Imagini ale paginilor
PDF
ePub

9

External Relations

To provide an organization for handling relations within NASA was not enough. In a program that clearly would involve more people outside NASA than in, and in which numerous other agencies would have strong interests, NASA had to devise mechanisms for a variety of external relations. During Glennan's 29 months as administrator a considerable amount of management time was devoted to such matters.1 Some of the arrangements worked out concerned space science.

DEPARTMENT OF DEFENSE

Congress had shown great concern over how to ensure proper coordination between the civilian and military space programs. Space science was one of the areas of mutual interest between NASA and the Defense Department. Sounding rocket research had been supported by the military services during the 1940s and 1950s, and the services had participated in the scientific satellite program of the International Geophysical Year. The potential military applications (p. 41) were adequate motivation for such activity, and there was no reason to suppose that the creation of a civilian space program would end military interest.

Most of the space scientists who came to NASA in the fall of 1958 had been associated with the Army, Navy, or Air Force rocket or satellite research programs. Their long-standing personal associations with people in the Department of Defense made coordinating the two programs relatively easy. The Civilian-Military Liaison Committee was too far removed from the day-to-day action to be as effective as informal personal contacts were. These personal contacts gradually led to a more formal arrangement. On 4 May 1959 a meeting on the subject was held in the office of Herbert York, director of defense research and engineering. Attending, in addition to York, were Samuel Clements and John Macauley of Defense, and John Clark, N. Manos, and the author from NASA. The participants agreed to set up a 10-man group with 5 members from each organization and to

meet monthly to exchange information. Named the NASA-DoD Space Science Committee, the coordinating group under the chairmanship of the author held its first meeting at NASA Headquarters on 11 August 1959.2 A month later, when Defense and NASA established the Aeronautics and Astronautics Coordinating Board, the Space Science Committee was renamed the Unmanned Spacecraft Panel of AACB.3

The deliberations of the Unmanned Spacecraft Panel were anything but monotonous. The panel quickly developed a mechanism for routinely tabulating, updating, and exchanging a great deal of information on space projects in the civilian and military programs. Since it was unnecessary to devote the time of the panel meetings to routine coordination, attention could more easily be given to special problems. The problems varied widely in substance and seriousness. One of the first was the question of how much space science the military would do. Many NASA members felt that the military services should look to NASA for their space science needs and devote themselves to researches specifically related to military applications. With this position the services violently disagreed, insisting that they had to be working in science to make the most effective applications of the science results. The author agreed with this position and had to take a bit of flak from his own colleagues, because they feared that arguments over duplication of effort might compromise the NASA program. Dryden agreed that it was not reasonable to try to stand in the way of a Defense Department space science program, particularly because of the benefit to military applications. The dispute was eventually turned in the direction of ensuring, by careful coordination, that the military and civilian space science work did not bring—in the jargon of the day—“wasteful duplication."
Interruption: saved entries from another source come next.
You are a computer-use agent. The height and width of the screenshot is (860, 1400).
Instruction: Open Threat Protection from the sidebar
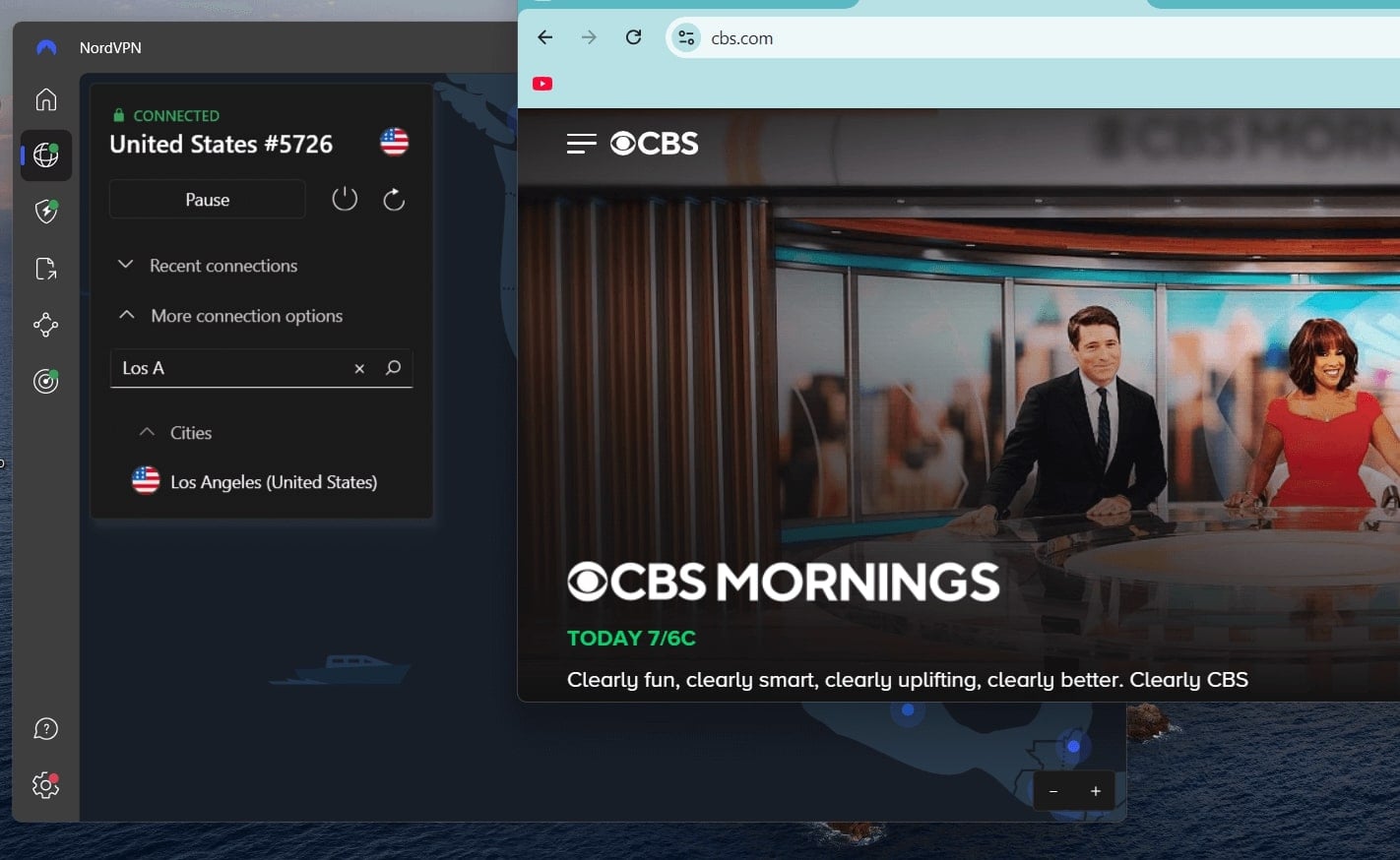pyautogui.click(x=45, y=212)
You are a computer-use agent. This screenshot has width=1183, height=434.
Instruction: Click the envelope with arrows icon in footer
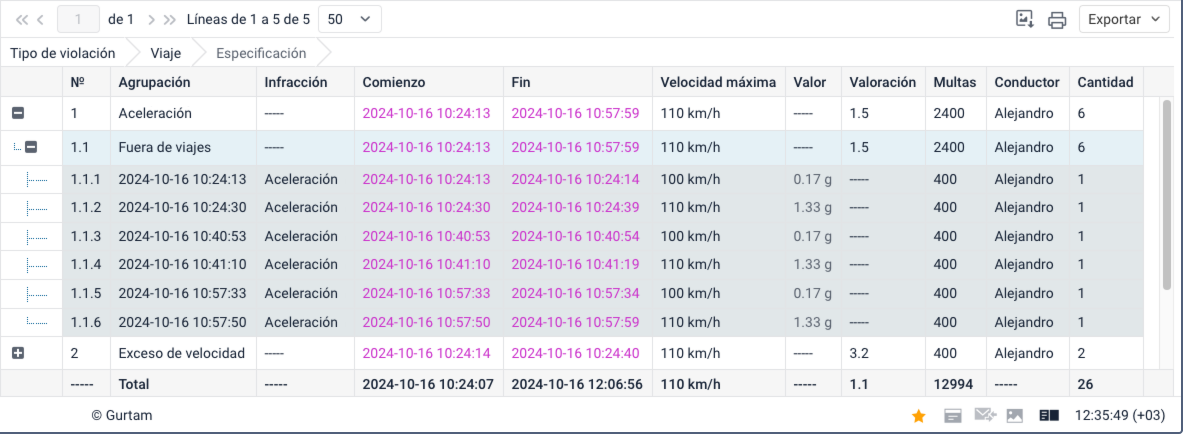click(x=984, y=415)
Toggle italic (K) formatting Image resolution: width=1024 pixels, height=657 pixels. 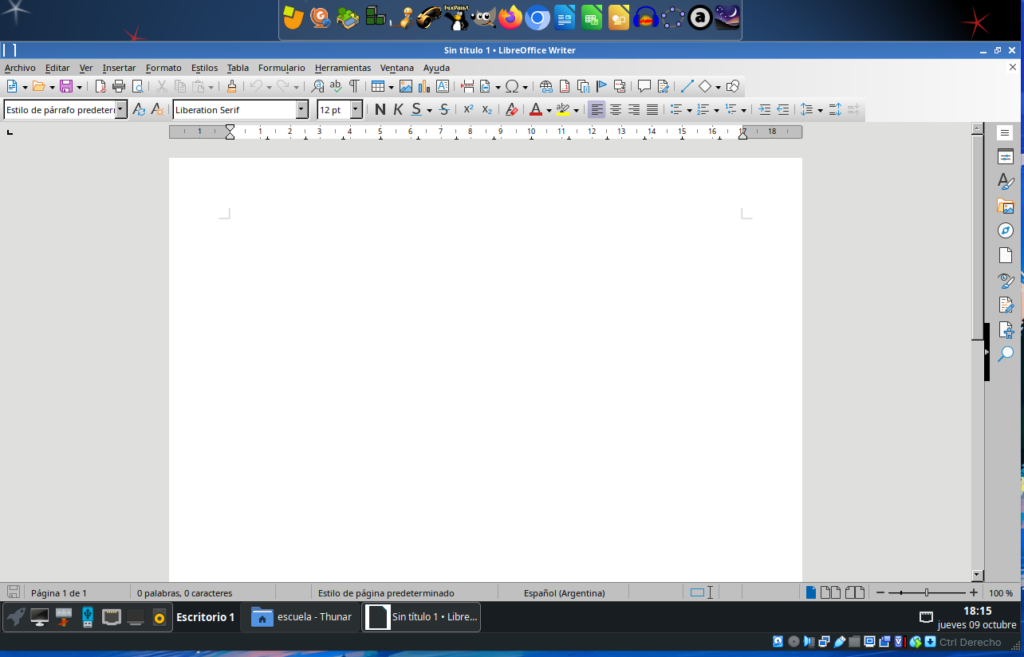coord(398,110)
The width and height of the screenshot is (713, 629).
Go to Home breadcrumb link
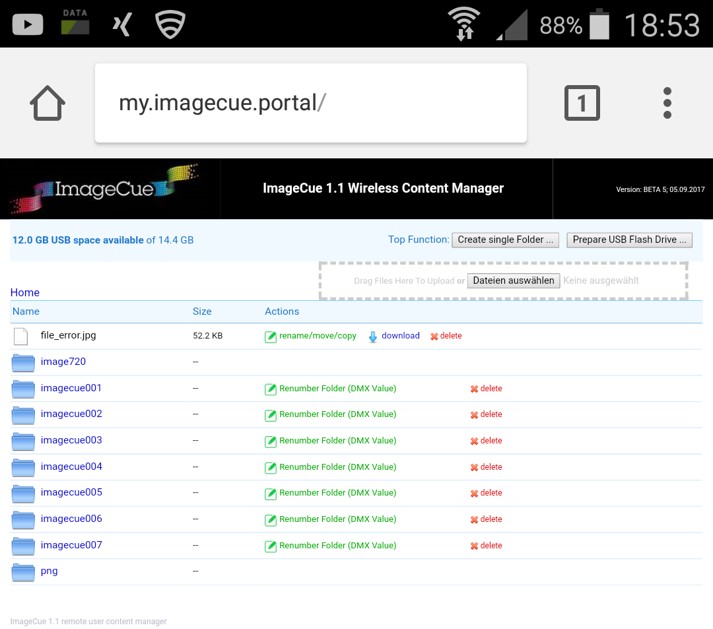(x=25, y=293)
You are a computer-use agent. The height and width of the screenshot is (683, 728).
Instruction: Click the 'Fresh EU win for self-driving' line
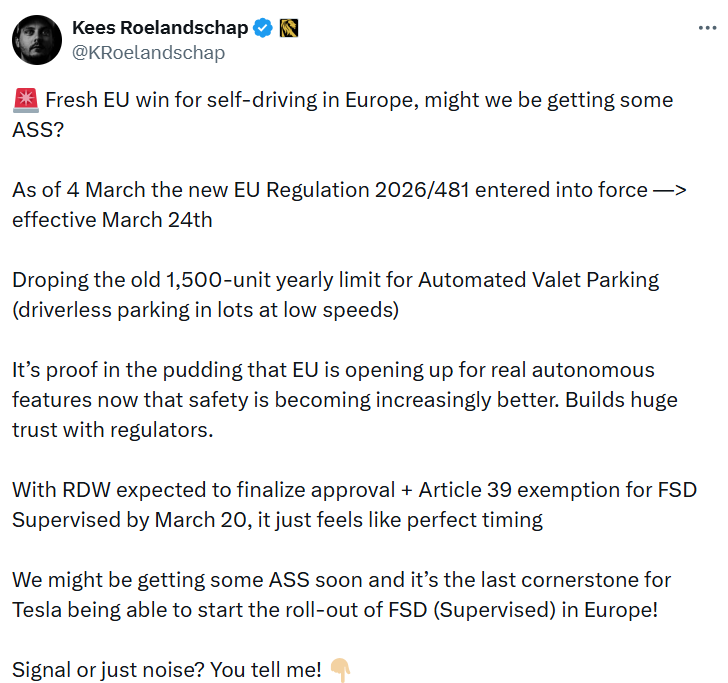pos(359,100)
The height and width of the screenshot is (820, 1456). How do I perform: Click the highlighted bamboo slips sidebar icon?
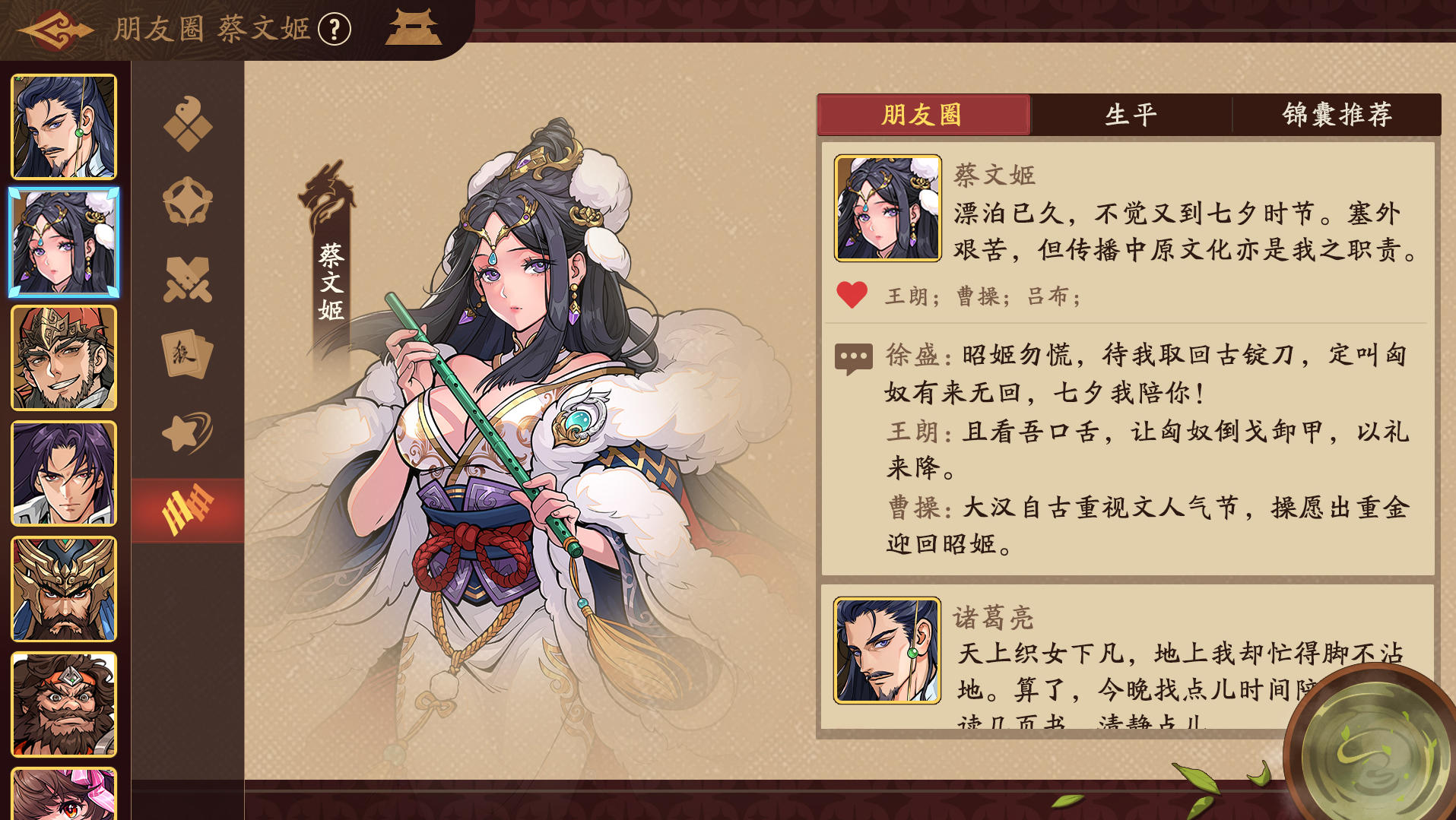[x=188, y=510]
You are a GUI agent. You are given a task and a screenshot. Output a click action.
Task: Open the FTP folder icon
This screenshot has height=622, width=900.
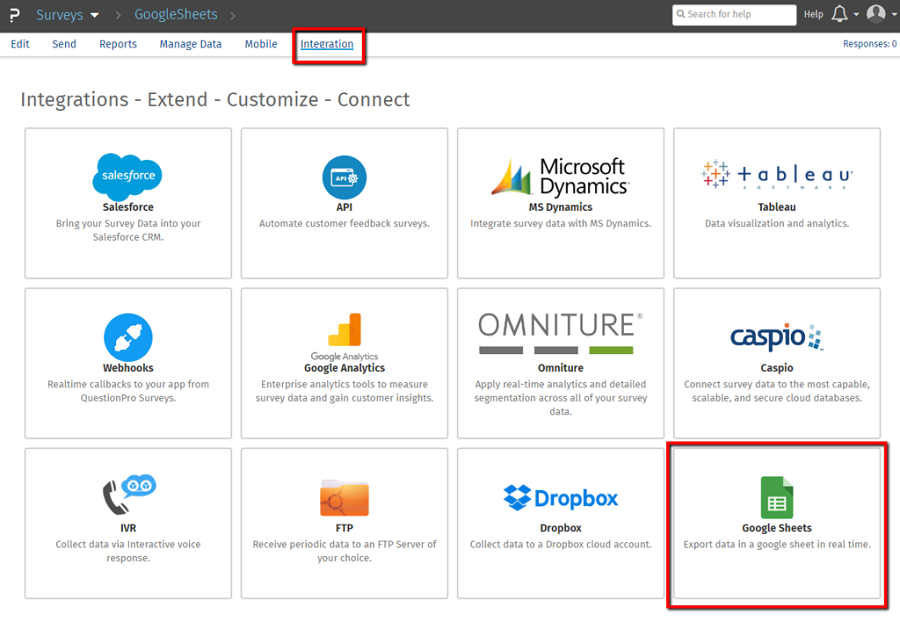click(x=344, y=497)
More serious were the disputes over questions of military classification. Such problems arose in connection with accurate observations of the earth's surface and in geodesy. Earth observations were directly related to military interest in reconnaissance and surveillance, and intelligence agencies were sensitive about revealing either their interest or national capabilities in the field.5 Applications people ran into this problem first in connection with weather pictures of rather gross resolution that were obtained from the Tiros weather satellites. There was concern over possible international sensitivity to U.S. satellite photography of foreign territories—even at resolutions of no better than 400 to 800 meters.6 Some feared that international reaction might precipitate a confrontation that could compromise U.S. ability to pursue legitimate defense interests in earth observations. This controversy was heightened in the late 1960s when NASA and other agencies began to push earth-resource surveys of much finer resolution.7

The space scientists also had their bouts with classification problems. The most knotty had to do with geodesy, the science of measuring the earth. The accuracy with which the gravitational field could be measured

and analyzed into its various components-or harmonics, as they are called-was important in determining the size and shape of the earth, the distribution of mass in the earth's crust, and stresses within the mantle below the crust. But such data were also essential for accurate guidance of long-range missiles. To the scientists the precise location of different points on the earth's surface relative to each other was vital for checking newly emerging theories about the movement of the earth's crust. But to the military those data would determine the position of potential military targets relative to missile launching areas. The conflict was fundamental. The scientists needed such information for their research and during the International Geophysical Year had entered into worldwide, multinational, cooperative programs for making geodetic measurements from observations of IGY satellites. The IGY program had naturally extended into the NASA program and along with it went the tacit assumption that the scientific data obtained would be available to all participants. Indeed, as with all the IGY programs, the results were to be published in the open literature.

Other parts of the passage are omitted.